Без даты. Там же. Теперь – моя последняя любовь. В рассказе о последнем доме я не сразу узнал свой последний ход в этой книге, да и следующий – в этой жизни. Ход, после которого может быть только выход – в другой роман, другую жизнь. Или, сейчас – тебе: в нашу с тобой жизнь, где – как и в еще не написанном вместе с тобой романе будут не нужны даты и сроки. В жизни мы заменим друг другу прошлое, а в романе попробуем лишить прошлого наших героев. Это будет заменой времени сюжета местом нашей любви.
Глава 21
Последний дом
Как старший друг он должен был все мне объяснить про эти дома и их обитателей.
1991 г. Март. Последний «архивный» рывок человека, который уничтожает систематически свой архив (вместе с чужими письмами ему же, разумеется). Сомерсет-Хауз столица мира частных жизней и событий, нуждающихся в государственном подтверждении. Елбановский утверждает, что у его Михаила Ивановича никогда своего жилища в Лондоне не было, только – отели: как у землемера К. из «Замка» Кафки, из-за «чужести» (его слова). На этом, я думаю, сходство кончается. Землемер был чужой им, жителям Деревни перед Замком. Сам он хотел там быть своим. Мой герой себя сам же заранее исключил. Да и этой исключительностью готов был поступиться, когда пришло время сказать «пас» жизни, которую перестал считать своей задолго до конца. И еще одно различие. Землемер спрашивает о Замке, а ему отвечают о нем самом. Михаил Иванович не ждал ответов.

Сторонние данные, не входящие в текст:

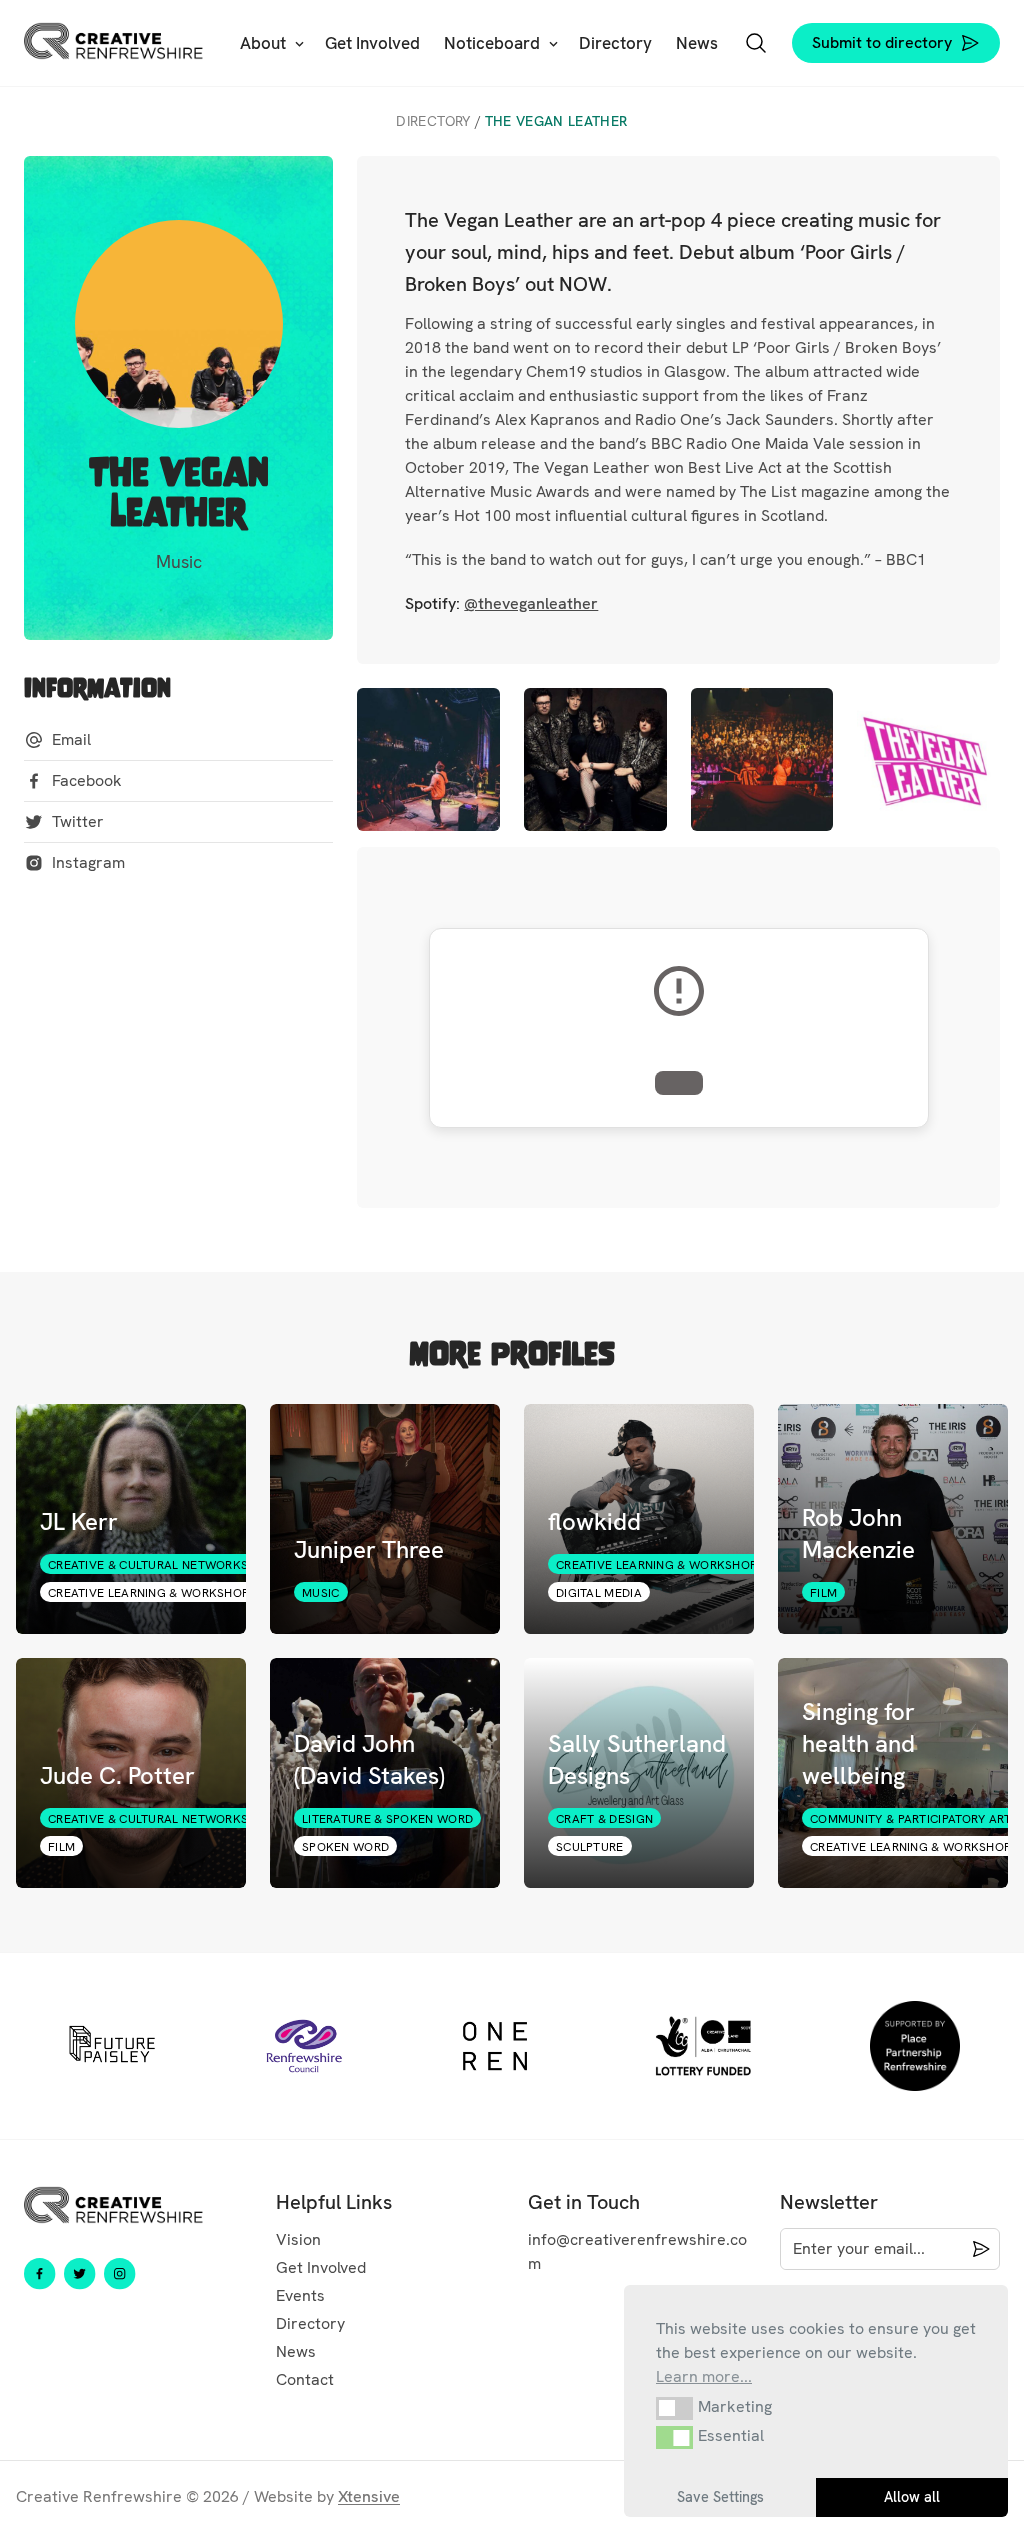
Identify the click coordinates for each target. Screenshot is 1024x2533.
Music (179, 561)
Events (300, 2295)
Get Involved (321, 2267)
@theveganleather (531, 603)
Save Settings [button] (720, 2497)
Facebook (87, 780)
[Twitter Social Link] (80, 2274)
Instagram (88, 862)
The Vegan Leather (556, 121)
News (296, 2351)
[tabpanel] (112, 2046)
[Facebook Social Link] (40, 2274)
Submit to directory (882, 42)
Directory (433, 121)
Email (71, 739)
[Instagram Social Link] (120, 2274)
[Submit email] (977, 2249)
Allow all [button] (912, 2497)
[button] (674, 2408)
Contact (305, 2379)
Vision (298, 2239)
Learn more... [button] (704, 2376)
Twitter (78, 821)
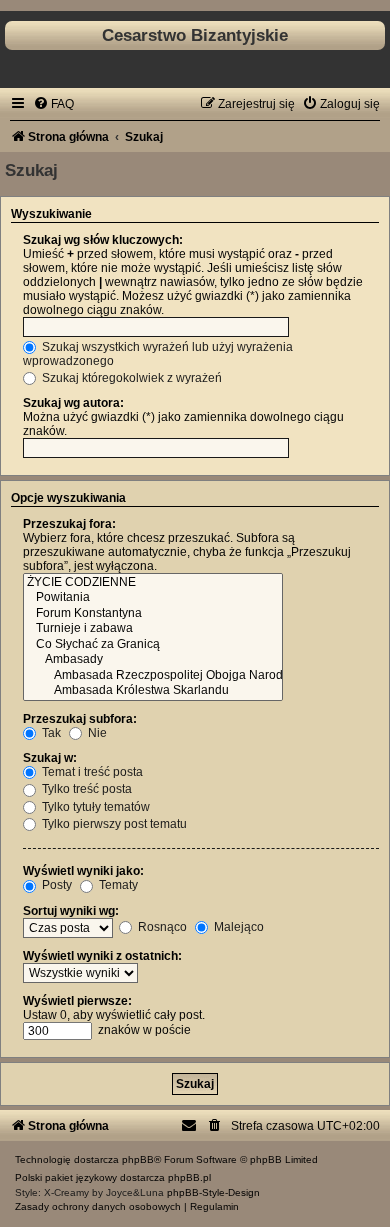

Но возвращаюсь к лондонским жилищам. Из шести адресов его или их (его полных тезокоднофамильцев) четыре адреса не существуют, вследствие естественного или преднамеренного (такого, как бомбежки) уничтожения зданий. По пятому адресу жил заведомо не тот (то есть не один и уж наверняка не «еще один») Михаил Иванович, бывший в тридцатых довольно известным педагогом-логопедом. Шестой адрес привел меня в северо-западный Излингтон, к огромному блоку только что выстроенных четырехэтажных домов с единственным входом в общий внутренний двор. На блоке не было номера, а ворота были с электронным запором. Я нажал на кнопку с надписью «управляющий» (caretaker), ворота медленно раскрылись, и я вошел в просторный круглый двор, обсаженный елками, с детской площадкой и фонтаном в центре. Двери домов выходили на этот двор, так что ни в один из них нельзя было проникнуть с улицы. Вокруг не было ни души и пахло сырым цементом, карбидом и свежей краской. Ворота автоматически закрылись.
Появившийся из одной из дверей управляющий сообщил мне, что он – Хуссейн Мир Джагат, что из четырнадцати домов пока проданы только два, но что если меня интересует покупка одного, двух или всех двенадцати непроданных, то он готов мне показать их сам, без агента (»только не говорите об этом агенту, прошу вас»). Когда я, несколько смущенный тем, что обманываю его ожидания, объяснил ему, что ищу дом № 19 и что нумерация кончается на одиннадцатом, а потом сразу идет № 23, он очень серьезно посмотрел на меня и сказал, что то, что осталось от номера девятнадцатого, то есть две маленькие комнаты и прихожая, еще не разрушены и, возможно, там и останутся, в узком промежутке между двумя домами, и что тогда там будет жить он со своим братом. «Вы там надеялись застать кого-нибудь из старых жильцов?» – «Да, из очень старых, и давно уже мертвого. Боюсь, что вы еще не родились, когда он умер». Я протянул ему бумажку с именем. «Вы ошибаетесь, я уже давно родился, когда он умер. Он был русский?» – «Безусловно». – «Высокий и худой?» «Несомненно». – «Я прекрасно его помню. Отец снимал подвал в соседнем доме, снесенном лет уже двадцать назад. Русский джентльмен появлялся очень редко, раз в два-три месяца. Всегда на такси, с тростью и портпледом. Больше никакого багажа. Проводил здесь обычно день-два и исчезал до следующего раза». – «Здесь никто без него не жил?» – «Ни без него, ни с ним. Да и вообще, эта квартира ему не принадлежала. Он ее снимал у одного музыканта, тоже русского». – «Вы не помните фамилии владельца?» – «Подождите».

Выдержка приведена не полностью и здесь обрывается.